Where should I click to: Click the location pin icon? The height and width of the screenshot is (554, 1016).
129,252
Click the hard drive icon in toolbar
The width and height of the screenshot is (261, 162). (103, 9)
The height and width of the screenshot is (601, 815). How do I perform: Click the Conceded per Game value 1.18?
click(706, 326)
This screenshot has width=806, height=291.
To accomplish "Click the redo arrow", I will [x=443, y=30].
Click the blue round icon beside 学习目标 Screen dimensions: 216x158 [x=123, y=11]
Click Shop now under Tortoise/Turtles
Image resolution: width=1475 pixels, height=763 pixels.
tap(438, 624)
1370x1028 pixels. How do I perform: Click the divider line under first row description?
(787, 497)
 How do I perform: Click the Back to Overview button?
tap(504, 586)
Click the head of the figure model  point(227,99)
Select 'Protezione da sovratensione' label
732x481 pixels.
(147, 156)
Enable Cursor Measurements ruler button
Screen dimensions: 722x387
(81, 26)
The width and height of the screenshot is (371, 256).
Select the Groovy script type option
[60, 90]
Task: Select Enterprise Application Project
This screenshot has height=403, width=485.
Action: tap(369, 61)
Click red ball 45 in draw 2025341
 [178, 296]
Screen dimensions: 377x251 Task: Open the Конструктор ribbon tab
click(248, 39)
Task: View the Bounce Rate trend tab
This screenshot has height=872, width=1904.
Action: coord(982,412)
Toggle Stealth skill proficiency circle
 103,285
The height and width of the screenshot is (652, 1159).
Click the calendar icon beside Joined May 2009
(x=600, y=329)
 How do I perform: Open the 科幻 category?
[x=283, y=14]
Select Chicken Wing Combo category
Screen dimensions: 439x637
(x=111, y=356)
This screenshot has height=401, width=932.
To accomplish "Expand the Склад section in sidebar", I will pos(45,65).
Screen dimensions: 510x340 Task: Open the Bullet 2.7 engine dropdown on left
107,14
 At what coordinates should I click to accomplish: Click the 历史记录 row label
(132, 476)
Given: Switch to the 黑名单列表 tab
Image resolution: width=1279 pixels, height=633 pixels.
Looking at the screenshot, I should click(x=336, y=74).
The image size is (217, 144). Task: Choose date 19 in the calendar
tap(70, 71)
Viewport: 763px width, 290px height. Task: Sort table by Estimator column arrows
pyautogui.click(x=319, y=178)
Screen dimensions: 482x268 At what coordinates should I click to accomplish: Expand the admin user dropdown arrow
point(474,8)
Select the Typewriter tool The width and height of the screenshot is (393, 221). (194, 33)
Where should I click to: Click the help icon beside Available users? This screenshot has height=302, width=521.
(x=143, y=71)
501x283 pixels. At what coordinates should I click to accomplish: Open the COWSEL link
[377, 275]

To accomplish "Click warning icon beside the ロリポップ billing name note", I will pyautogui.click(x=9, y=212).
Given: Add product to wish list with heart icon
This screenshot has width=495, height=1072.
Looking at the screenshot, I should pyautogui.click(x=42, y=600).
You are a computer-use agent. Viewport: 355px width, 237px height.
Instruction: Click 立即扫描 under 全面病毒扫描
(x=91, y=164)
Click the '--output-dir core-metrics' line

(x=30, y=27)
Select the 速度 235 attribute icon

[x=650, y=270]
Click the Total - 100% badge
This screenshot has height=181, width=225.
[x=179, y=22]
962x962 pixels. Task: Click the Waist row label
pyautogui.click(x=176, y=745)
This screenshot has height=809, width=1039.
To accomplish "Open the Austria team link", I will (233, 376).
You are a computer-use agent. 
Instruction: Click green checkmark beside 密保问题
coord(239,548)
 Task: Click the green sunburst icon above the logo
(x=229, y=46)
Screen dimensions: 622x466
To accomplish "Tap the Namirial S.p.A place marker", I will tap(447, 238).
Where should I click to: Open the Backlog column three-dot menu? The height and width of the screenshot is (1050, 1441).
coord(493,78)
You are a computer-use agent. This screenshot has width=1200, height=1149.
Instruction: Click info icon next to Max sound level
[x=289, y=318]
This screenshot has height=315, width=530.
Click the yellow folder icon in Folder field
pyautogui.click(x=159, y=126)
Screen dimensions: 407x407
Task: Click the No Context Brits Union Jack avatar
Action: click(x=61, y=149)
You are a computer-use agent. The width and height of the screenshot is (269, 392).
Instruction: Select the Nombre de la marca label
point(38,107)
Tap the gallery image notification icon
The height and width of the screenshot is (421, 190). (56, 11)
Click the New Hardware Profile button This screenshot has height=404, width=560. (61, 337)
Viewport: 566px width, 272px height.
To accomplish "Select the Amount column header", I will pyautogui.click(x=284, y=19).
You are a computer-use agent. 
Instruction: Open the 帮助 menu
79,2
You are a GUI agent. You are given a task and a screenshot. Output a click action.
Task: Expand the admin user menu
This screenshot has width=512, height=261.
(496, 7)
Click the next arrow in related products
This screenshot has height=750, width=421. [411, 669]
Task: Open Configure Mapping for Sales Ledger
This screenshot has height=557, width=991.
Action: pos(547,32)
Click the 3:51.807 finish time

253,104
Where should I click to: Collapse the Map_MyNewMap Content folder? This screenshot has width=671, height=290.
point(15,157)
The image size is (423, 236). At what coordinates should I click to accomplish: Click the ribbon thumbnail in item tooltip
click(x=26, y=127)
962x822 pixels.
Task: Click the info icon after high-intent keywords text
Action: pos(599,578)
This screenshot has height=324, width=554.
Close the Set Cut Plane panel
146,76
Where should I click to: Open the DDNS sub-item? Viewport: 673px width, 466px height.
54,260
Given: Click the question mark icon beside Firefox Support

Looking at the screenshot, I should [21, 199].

--------------------

● EXERCISE DESCRIPTION: Find the word "computer" in the records. Copy every line it appears in.

● YOUR RESPONSE:
You are a computer-use agent. Viewport: 355px width, 237px height.
You are a computer-use agent. 
You are a computer-use agent. This screenshot has width=1200, height=1149.
You are a computer-use agent. The width and height of the screenshot is (269, 392).
You are a computer-use agent. 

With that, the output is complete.